6-8 Mick's Meat Barn Chicken Kebabs
1 Mick's Meat Barn Porterhouse Steak, thinly sliced
250g Rice Vermicelli Noodles
1 Onion, finely sliced
1 Capsicum, finely sliced
1 Carrot, finely sliced
Handful of Snowpeas, finely sliced
2-3 Green Shallots, finely sliced
1/2 Bunch Broccolini, stems finely sliced
4-5 tsp Keens Curry Powder
3 tbsp Soy Sauce
1 tbsp Sesame Oil
Coriander, to taste
Black Pepper, to taste
Step One - Soak the vermicelli noodles in a large bowl of boiling water for 15 minutes, or until translucent.
Step Two - Over a medium grill (or in a frying pan) cook the chicken kebabs for 2 minutes each side and beef strips for a minute each side, or until cooked through.

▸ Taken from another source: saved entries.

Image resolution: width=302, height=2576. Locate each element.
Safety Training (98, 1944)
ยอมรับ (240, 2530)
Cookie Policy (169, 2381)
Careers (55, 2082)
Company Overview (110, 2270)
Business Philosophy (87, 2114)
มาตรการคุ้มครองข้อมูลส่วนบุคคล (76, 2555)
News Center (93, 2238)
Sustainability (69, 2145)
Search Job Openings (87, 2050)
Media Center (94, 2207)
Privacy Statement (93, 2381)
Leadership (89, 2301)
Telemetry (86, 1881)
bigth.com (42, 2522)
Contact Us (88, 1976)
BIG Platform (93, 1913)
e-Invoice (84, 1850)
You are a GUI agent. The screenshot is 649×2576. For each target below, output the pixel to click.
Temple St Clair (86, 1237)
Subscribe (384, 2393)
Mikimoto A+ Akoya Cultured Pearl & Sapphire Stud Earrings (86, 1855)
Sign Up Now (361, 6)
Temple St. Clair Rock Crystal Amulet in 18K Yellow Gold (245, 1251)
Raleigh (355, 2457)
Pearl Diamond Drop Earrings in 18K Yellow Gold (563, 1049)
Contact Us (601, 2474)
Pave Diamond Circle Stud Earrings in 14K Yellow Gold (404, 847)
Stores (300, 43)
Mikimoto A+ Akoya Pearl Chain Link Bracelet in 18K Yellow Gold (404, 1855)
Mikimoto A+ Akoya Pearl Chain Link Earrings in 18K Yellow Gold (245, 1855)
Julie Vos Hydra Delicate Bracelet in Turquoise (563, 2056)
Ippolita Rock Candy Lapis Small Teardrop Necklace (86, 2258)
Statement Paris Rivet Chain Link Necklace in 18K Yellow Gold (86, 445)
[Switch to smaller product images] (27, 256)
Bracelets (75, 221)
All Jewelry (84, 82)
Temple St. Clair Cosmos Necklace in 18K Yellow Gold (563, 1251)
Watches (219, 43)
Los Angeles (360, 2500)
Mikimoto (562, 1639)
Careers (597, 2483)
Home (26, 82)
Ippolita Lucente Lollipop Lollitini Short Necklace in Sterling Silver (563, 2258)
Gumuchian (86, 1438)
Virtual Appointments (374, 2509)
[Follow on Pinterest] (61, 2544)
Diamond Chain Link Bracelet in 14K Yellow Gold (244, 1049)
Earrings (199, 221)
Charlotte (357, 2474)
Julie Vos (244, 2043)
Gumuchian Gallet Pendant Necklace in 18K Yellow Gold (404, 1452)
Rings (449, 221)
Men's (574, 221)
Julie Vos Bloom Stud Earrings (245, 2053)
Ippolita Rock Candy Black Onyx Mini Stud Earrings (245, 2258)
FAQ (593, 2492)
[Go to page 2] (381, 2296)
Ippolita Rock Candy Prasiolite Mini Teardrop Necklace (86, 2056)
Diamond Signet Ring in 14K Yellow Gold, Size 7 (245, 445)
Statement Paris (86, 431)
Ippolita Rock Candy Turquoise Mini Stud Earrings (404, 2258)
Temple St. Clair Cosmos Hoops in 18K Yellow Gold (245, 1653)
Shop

Step Three - In a wok, or large frying pan, heat the sesame oil before adding the carrot, broccolini, onion and capsicum, cook until slightly softened. Drain the vermicelli noodles and add to the wok alongside the snow peas, green shallots, soy sauce, black pepper and curry powder. Toss to combine.
Step Four - Remove the chicken pieces from the bamboo skewers. Stir the beef strips and chicken pieces through the noodle mixture. Plate and serve.